## The task:
The required response is the number of lines in the entries that include the word "agent", with nothing added.

## Provided material:
::::
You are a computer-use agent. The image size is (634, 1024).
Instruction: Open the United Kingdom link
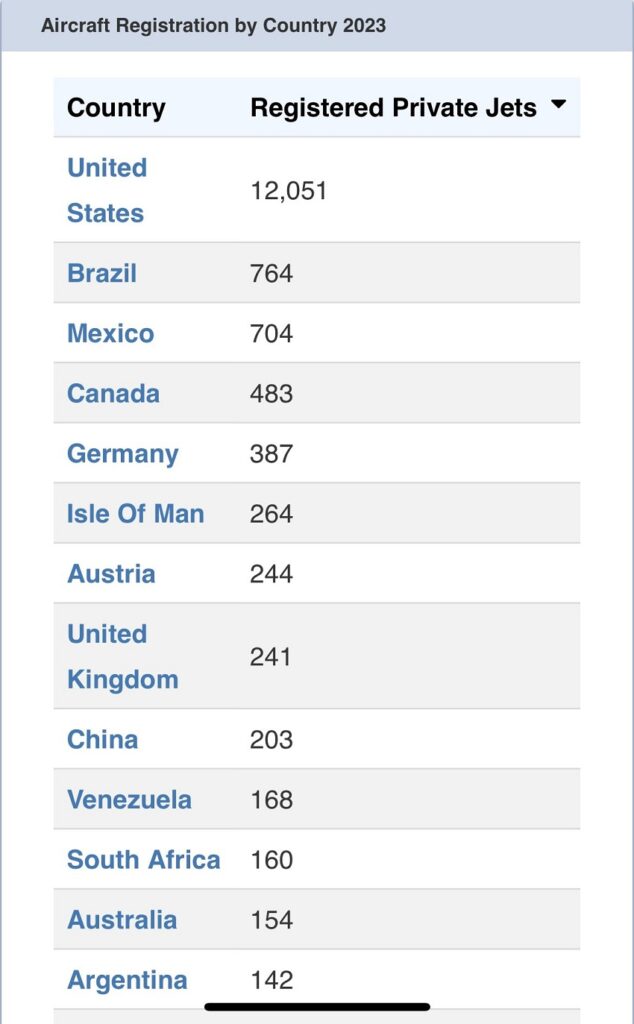tap(123, 656)
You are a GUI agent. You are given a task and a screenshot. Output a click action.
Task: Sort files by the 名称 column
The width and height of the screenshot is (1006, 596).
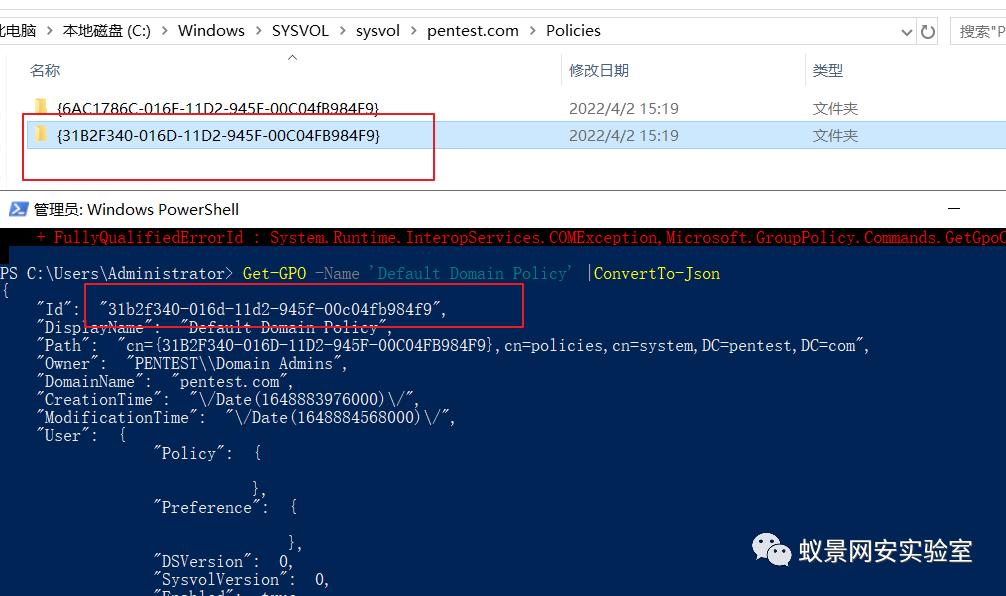pos(45,70)
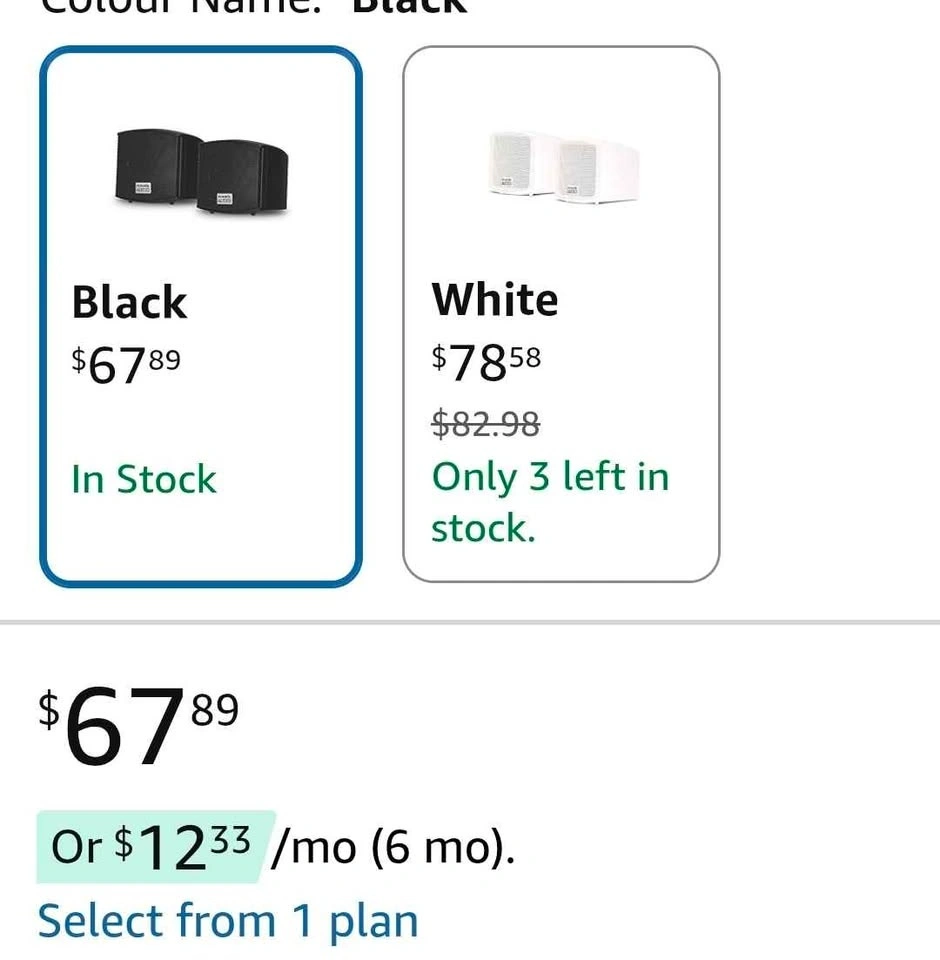Click the left speaker in the black pair
The height and width of the screenshot is (960, 940).
[158, 166]
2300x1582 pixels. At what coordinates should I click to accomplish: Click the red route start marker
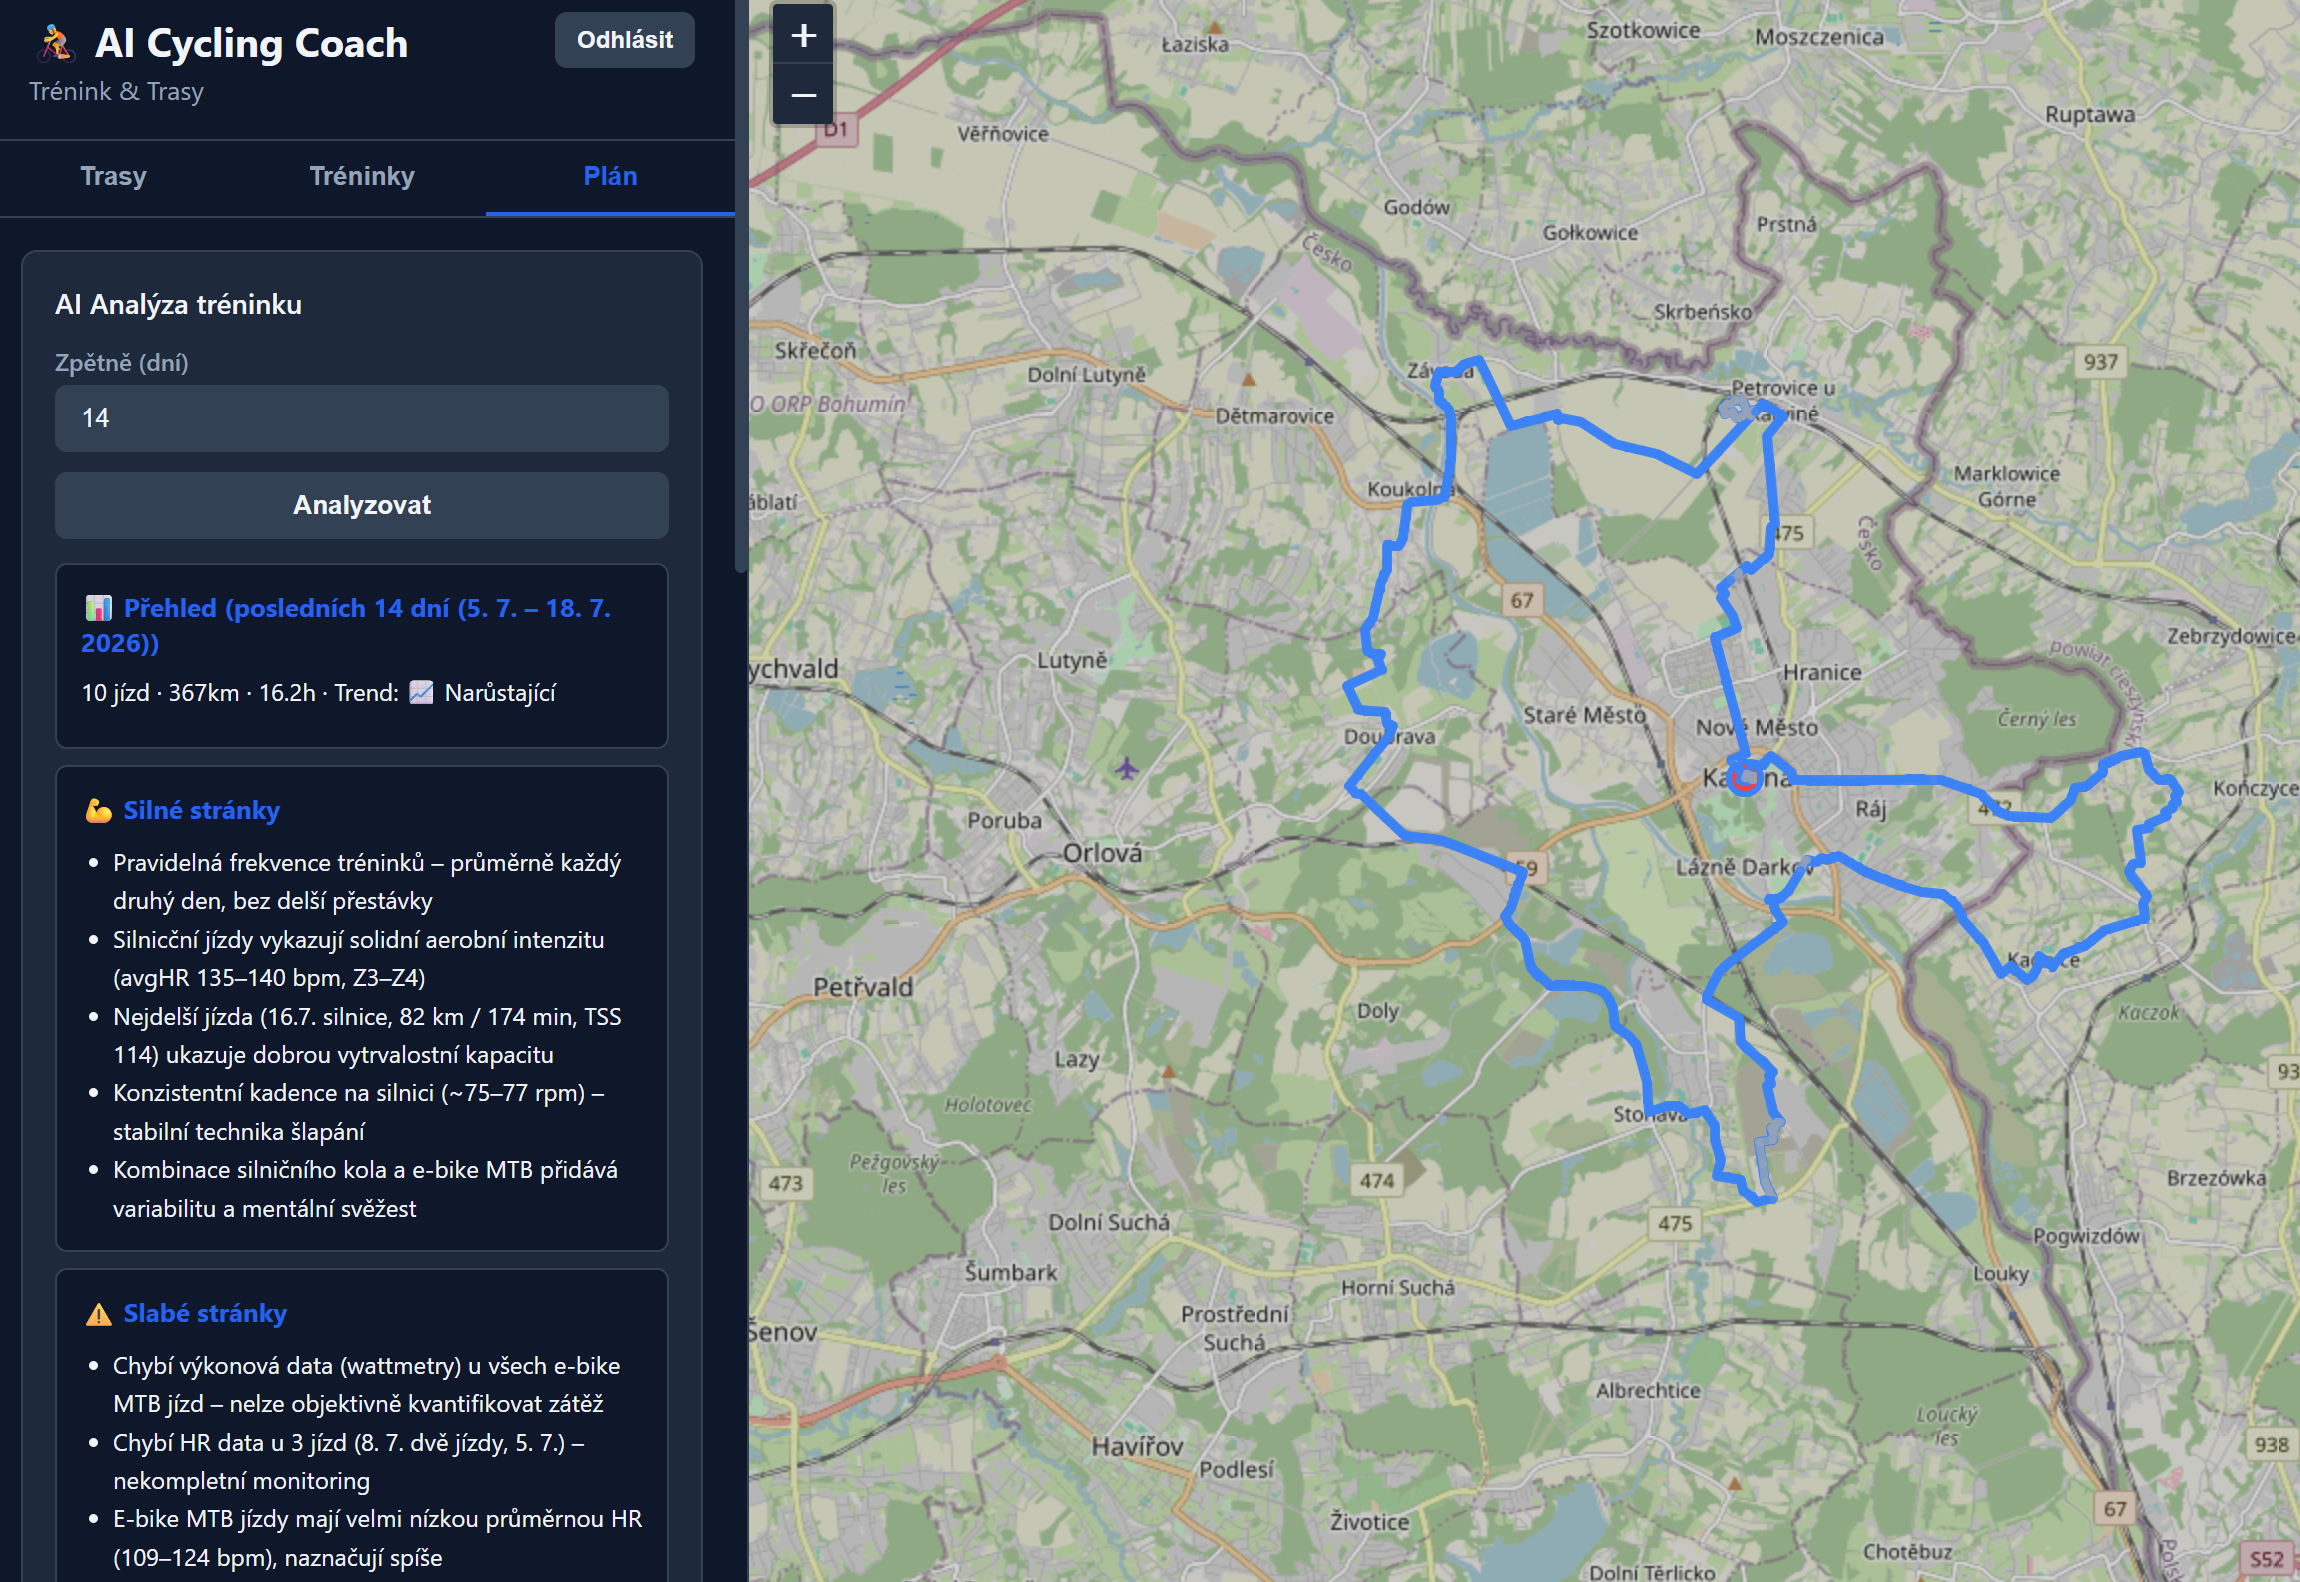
::::
## The answer:
2